A holiday with less-than-perfect weather still offers a chance to relax – and to go for a muddy run.

Between six kids, four dogs, two jobs, and a graduate school program, my boyfriend Matt and I have very (very) limited time to be together. Sometimes we feel like married people: high fiving between kid pick-ups and stealing away for a quick dinner when we find an unexpected gap. Except that we aren’t married, so I never see him in the off hours, late at night, or early in the morning. Needless to say, time to get away and be alone is pretty precious and rare.

This past weekend we spent a few days out in California, alone together. It took me well into dinner on the first evening to stop looking at my phone for kid texts, and to relax enough to remember how much I love being with him. You know it has been too long when you need to take a deep breath and pause long enough to really see the person you’re looking at. Hi, I’m Kristin. Hi Kristin, I’m Matt.

It takes a day or two to ease into a holiday, and a day or two to ease out, which doesn’t leave much time for the actual holiday, now that I think about it.

When we go out to California together we normally go hiking, walk along the beach, go to farmers’ markets, eat in cafés, and generally live outside in the sunshine. On this trip, we landed in a rainstorm. It was not just a sprinkle, but a slanted, soaking rain that leaked through cracks in the old beams of the house and warranted an array of strategically placed mixing bowls on the floor to catch the flow of water. At first, I was disappointed. It was our first holiday in months – and all this rain? Boo.

We improvised by strolling to the farmers’ market under umbrellas and stopping at the wine shop. We kept a fire burning in the fireplace to ward off the foggy chill. We read. We slept. We played gin rummy. (I lost.) We ate clam chowder by the windy harbour. We bought fish at the fish market and cooked dinner.

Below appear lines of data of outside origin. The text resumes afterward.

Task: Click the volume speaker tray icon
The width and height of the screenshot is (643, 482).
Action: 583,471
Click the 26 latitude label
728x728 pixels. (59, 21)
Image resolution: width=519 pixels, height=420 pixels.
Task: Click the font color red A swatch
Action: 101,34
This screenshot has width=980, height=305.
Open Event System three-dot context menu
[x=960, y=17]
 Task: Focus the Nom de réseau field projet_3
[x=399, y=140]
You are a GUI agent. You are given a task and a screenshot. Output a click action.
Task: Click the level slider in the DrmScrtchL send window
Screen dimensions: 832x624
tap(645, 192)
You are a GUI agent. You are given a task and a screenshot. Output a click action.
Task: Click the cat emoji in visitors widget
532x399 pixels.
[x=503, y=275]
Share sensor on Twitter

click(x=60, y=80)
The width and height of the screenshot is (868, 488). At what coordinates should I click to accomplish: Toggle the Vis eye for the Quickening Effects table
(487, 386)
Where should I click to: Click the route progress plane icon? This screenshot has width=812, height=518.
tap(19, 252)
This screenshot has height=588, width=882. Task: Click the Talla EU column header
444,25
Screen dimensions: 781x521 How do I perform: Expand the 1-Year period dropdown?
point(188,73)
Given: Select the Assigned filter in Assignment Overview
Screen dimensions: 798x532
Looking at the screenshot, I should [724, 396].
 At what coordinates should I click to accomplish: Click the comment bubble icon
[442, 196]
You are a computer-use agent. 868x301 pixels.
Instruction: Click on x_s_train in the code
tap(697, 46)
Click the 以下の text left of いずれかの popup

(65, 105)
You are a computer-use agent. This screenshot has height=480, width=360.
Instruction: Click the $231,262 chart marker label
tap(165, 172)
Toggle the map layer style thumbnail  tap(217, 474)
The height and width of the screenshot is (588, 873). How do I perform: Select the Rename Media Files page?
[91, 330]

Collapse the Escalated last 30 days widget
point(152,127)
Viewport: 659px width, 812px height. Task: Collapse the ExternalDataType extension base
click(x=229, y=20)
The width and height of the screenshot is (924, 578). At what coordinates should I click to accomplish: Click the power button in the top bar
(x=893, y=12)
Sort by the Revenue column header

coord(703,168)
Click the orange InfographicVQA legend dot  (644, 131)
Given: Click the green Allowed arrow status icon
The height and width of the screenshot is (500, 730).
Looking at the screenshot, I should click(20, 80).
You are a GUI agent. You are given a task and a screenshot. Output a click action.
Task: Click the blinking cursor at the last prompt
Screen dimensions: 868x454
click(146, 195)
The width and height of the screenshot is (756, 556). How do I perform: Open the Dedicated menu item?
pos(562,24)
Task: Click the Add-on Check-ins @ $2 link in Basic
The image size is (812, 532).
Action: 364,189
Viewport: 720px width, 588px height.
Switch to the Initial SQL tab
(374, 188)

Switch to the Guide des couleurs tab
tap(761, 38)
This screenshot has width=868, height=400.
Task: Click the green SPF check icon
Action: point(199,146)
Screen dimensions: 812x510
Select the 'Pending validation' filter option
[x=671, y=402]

And because Matt loves me and knows my tendency towards stir-craziness without exercise, he accommodated me. One morning it was hot yoga at a studio down the street. Another morning we did a bluff run along the land-sliding cliff above a stormy, brown, churning ocean.

The waves were so crazy that the beach had spittle like one of my high school teachers and piles of whipped foam undulating in the wind. We stopped and found treasures like shells and perfectly flat rocks thrown up from the guts of the sea. We splashed through giant puddles, soaking our shoes and splattering our calves and shorts with mud dollops. We hiked across flooded trails, balancing on unsteady fallen limbs and slippery, mossy rocks. We pulled ourselves up steep inclines, crawled under and over newly uprooted trees, and slid down muddy, eroded paths.

It wasn’t the trip I imagined. But it was exactly the trip I needed. I needed to go play outside like a kid in the rain with the man I love but rarely get to play with. I like that we don’t have to shop, or sight see, or drink the day away. Not that there’s anything wrong with that of course, I like that sometimes, too.

But there is something about physical effort, the pleasure of an earned view, disconnecting from the world to connect to each other, and the ease of companionable silence when you can speak while saying nothing at all.